** Entries shown follows **

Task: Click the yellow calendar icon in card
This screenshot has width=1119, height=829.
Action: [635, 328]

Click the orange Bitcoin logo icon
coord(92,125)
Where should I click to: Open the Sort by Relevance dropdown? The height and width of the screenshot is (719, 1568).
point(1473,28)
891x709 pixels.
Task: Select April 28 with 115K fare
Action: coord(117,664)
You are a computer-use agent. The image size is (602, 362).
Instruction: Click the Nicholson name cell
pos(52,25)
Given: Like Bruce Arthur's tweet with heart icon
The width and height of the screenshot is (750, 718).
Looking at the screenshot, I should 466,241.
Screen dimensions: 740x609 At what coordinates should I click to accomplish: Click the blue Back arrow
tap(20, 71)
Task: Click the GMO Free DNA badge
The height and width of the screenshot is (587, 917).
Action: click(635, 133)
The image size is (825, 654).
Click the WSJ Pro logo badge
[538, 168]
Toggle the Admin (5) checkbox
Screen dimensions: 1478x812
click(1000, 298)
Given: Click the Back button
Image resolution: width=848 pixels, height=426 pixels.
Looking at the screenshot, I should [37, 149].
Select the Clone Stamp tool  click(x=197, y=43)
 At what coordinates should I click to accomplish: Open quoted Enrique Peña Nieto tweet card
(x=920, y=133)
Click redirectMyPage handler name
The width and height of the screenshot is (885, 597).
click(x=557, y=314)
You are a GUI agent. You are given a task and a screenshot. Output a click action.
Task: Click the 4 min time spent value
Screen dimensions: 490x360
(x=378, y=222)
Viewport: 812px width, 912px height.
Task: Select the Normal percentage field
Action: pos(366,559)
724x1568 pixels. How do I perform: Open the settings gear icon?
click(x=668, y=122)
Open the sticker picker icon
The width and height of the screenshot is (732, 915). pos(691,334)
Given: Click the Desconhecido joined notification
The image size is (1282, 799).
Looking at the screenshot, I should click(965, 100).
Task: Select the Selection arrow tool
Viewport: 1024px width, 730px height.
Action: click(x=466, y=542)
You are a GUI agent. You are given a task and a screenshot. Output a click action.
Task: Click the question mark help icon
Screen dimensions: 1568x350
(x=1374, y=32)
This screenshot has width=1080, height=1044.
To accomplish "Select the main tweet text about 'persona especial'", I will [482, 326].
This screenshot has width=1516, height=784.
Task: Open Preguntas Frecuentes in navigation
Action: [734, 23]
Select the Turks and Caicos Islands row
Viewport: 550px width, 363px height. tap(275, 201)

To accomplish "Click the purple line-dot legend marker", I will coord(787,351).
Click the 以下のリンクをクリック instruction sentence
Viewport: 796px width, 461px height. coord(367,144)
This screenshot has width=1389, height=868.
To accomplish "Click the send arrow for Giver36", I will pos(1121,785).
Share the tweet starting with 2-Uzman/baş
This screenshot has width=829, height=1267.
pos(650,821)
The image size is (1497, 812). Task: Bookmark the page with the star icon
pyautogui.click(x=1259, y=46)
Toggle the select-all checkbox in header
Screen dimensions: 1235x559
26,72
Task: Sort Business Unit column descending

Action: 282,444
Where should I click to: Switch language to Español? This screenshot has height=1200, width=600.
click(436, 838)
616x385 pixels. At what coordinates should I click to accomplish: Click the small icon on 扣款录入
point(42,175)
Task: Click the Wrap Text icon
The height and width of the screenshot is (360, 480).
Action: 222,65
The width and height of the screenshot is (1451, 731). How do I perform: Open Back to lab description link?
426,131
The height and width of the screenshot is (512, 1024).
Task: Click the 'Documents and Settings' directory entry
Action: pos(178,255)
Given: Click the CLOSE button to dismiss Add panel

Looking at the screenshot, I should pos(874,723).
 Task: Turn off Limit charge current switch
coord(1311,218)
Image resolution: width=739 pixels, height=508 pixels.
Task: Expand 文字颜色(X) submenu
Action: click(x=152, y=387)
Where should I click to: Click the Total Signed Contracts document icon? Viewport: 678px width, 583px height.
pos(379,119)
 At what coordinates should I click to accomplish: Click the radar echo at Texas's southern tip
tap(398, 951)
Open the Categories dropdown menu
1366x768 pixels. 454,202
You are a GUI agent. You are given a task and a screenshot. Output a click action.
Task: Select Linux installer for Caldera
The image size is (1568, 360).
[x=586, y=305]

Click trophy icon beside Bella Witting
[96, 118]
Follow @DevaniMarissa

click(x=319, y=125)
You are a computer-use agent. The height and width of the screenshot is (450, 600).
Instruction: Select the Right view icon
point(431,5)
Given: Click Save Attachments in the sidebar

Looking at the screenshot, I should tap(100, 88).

** End of Entries shown **

## Your objective
Each record should come back exactly as written.

## Final answer
Task: Click the yellow calendar icon in card
This screenshot has width=1119, height=829.
Action: [635, 328]

Click the orange Bitcoin logo icon
coord(92,125)
Where should I click to: Open the Sort by Relevance dropdown? The height and width of the screenshot is (719, 1568).
point(1473,28)
891x709 pixels.
Task: Select April 28 with 115K fare
Action: coord(117,664)
You are a computer-use agent. The image size is (602, 362).
Instruction: Click the Nicholson name cell
pos(52,25)
Given: Like Bruce Arthur's tweet with heart icon
The width and height of the screenshot is (750, 718).
Looking at the screenshot, I should 466,241.
Screen dimensions: 740x609 At what coordinates should I click to accomplish: Click the blue Back arrow
tap(20, 71)
Task: Click the GMO Free DNA badge
The height and width of the screenshot is (587, 917).
Action: click(635, 133)
The image size is (825, 654).
Click the WSJ Pro logo badge
[538, 168]
Toggle the Admin (5) checkbox
Screen dimensions: 1478x812
click(1000, 298)
Given: Click the Back button
Image resolution: width=848 pixels, height=426 pixels.
Looking at the screenshot, I should [37, 149].
Select the Clone Stamp tool  click(x=197, y=43)
 At what coordinates should I click to accomplish: Open quoted Enrique Peña Nieto tweet card
(x=920, y=133)
Click redirectMyPage handler name
The width and height of the screenshot is (885, 597).
click(x=557, y=314)
You are a GUI agent. You are given a task and a screenshot. Output a click action.
Task: Click the 4 min time spent value
Screen dimensions: 490x360
(x=378, y=222)
Viewport: 812px width, 912px height.
Task: Select the Normal percentage field
Action: pos(366,559)
724x1568 pixels. How do I perform: Open the settings gear icon?
click(x=668, y=122)
Open the sticker picker icon
The width and height of the screenshot is (732, 915). pos(691,334)
Given: Click the Desconhecido joined notification
The image size is (1282, 799).
Looking at the screenshot, I should click(965, 100).
Task: Select the Selection arrow tool
Viewport: 1024px width, 730px height.
Action: click(x=466, y=542)
You are a GUI agent. You are given a task and a screenshot. Output a click action.
Task: Click the question mark help icon
Screen dimensions: 1568x350
(x=1374, y=32)
This screenshot has width=1080, height=1044.
To accomplish "Select the main tweet text about 'persona especial'", I will [482, 326].
This screenshot has width=1516, height=784.
Task: Open Preguntas Frecuentes in navigation
Action: [734, 23]
Select the Turks and Caicos Islands row
Viewport: 550px width, 363px height. tap(275, 201)

To accomplish "Click the purple line-dot legend marker", I will coord(787,351).
Click the 以下のリンクをクリック instruction sentence
Viewport: 796px width, 461px height. coord(367,144)
This screenshot has width=1389, height=868.
To accomplish "Click the send arrow for Giver36", I will pos(1121,785).
Share the tweet starting with 2-Uzman/baş
This screenshot has width=829, height=1267.
pos(650,821)
The image size is (1497, 812). Task: Bookmark the page with the star icon
pyautogui.click(x=1259, y=46)
Toggle the select-all checkbox in header
Screen dimensions: 1235x559
26,72
Task: Sort Business Unit column descending

Action: 282,444
Where should I click to: Switch language to Español? This screenshot has height=1200, width=600.
click(436, 838)
616x385 pixels. At what coordinates should I click to accomplish: Click the small icon on 扣款录入
point(42,175)
Task: Click the Wrap Text icon
The height and width of the screenshot is (360, 480).
Action: 222,65
The width and height of the screenshot is (1451, 731). How do I perform: Open Back to lab description link?
426,131
The height and width of the screenshot is (512, 1024).
Task: Click the 'Documents and Settings' directory entry
Action: pos(178,255)
Given: Click the CLOSE button to dismiss Add panel

Looking at the screenshot, I should pos(874,723).
 Task: Turn off Limit charge current switch
coord(1311,218)
Image resolution: width=739 pixels, height=508 pixels.
Task: Expand 文字颜色(X) submenu
Action: click(x=152, y=387)
Where should I click to: Click the Total Signed Contracts document icon? Viewport: 678px width, 583px height.
pos(379,119)
 At what coordinates should I click to accomplish: Click the radar echo at Texas's southern tip
tap(398, 951)
Open the Categories dropdown menu
1366x768 pixels. 454,202
You are a GUI agent. You are given a task and a screenshot. Output a click action.
Task: Select Linux installer for Caldera
The image size is (1568, 360).
[x=586, y=305]

Click trophy icon beside Bella Witting
[96, 118]
Follow @DevaniMarissa

click(x=319, y=125)
You are a computer-use agent. The height and width of the screenshot is (450, 600).
Instruction: Select the Right view icon
point(431,5)
Given: Click Save Attachments in the sidebar

Looking at the screenshot, I should tap(100, 88).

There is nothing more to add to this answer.